The Canadian government is partly to blame for the current state of manufacturing, he says. "We don't have any industrial policy for growing jobs. In my own area, the aerospace sector, there's a patchwork of funding and money for research, but there's no strategic plan."
One thing that could boost manufacturing is a change in management style.
In a recent blog on iPolitics.ca, business and management professor Paul Boothe of the University of Western Ontario's Ivey Business School wrote that many successful manufacturing firms have decentralized organizational structures, giving local managers authority not just to run the operation but also to look for new business.
Leading firms also anticipate their customers' needs "and respond quickly when those needs change," he says. Some firms also develop their talent from within and offer profit sharing as an incentive.
One Canadian company that has been manufacturing at home all along is Roots Canada.
The company employs about 200 people and this has been part of the Roots DNA since the company's inception in 1973, a spokesman says. The retailer makes all of its shoes, boots, leather jackets, purses, leather bags and some luggage in Canada.

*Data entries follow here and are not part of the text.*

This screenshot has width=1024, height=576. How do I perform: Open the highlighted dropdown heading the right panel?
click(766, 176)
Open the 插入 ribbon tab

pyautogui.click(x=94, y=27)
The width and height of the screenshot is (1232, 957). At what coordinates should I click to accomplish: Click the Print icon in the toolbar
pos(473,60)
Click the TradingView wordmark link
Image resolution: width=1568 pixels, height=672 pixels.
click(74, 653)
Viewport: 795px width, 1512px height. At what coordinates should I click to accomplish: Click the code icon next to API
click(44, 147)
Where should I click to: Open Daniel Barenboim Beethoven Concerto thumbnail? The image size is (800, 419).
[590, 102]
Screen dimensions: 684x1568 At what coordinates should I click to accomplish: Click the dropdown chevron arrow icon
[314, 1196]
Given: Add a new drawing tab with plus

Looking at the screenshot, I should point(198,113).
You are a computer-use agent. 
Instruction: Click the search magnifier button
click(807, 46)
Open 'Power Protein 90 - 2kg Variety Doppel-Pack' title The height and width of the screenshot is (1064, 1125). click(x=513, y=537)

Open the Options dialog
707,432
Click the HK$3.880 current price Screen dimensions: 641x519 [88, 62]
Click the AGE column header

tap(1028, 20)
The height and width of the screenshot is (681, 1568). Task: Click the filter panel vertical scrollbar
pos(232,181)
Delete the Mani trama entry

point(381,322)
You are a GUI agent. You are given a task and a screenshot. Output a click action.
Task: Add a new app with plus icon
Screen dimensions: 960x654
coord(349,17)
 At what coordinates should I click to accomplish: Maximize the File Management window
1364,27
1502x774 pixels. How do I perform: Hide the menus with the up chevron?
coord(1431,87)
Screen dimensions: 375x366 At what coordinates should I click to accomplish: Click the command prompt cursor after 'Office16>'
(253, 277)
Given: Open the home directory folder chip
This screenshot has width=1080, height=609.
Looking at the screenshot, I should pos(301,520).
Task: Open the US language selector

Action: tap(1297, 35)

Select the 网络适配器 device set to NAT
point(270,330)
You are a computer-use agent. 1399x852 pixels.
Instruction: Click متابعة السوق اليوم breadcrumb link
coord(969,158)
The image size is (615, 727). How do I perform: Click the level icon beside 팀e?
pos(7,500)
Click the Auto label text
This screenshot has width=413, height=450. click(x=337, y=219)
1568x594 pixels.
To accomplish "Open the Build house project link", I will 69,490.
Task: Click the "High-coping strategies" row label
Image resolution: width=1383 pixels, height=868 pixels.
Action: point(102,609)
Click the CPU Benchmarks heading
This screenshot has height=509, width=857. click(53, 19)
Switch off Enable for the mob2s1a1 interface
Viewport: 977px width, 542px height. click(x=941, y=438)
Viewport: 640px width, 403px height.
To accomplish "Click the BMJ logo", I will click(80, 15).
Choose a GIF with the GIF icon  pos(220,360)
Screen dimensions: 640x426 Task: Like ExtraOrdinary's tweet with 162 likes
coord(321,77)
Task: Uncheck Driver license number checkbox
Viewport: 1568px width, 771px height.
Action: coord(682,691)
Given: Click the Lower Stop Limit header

Mr. Bock and his co-investors purchased the Shinola name from a company that made shoe polish from 1907 to 1960 — a name that inspired both a gritty Second World War expression ("you don't know s--- from Shinola!") and a Dolly Parton song. They liked the traditional, retro sound of the name, Mr. Bock says.
The company's marketing promotes the made-in-America ethos. Parts for Shinola watches come from Switzerland, and some bicycle parts are from Asia, but the company is proud that everything is built in Detroit, Mr. Bock said.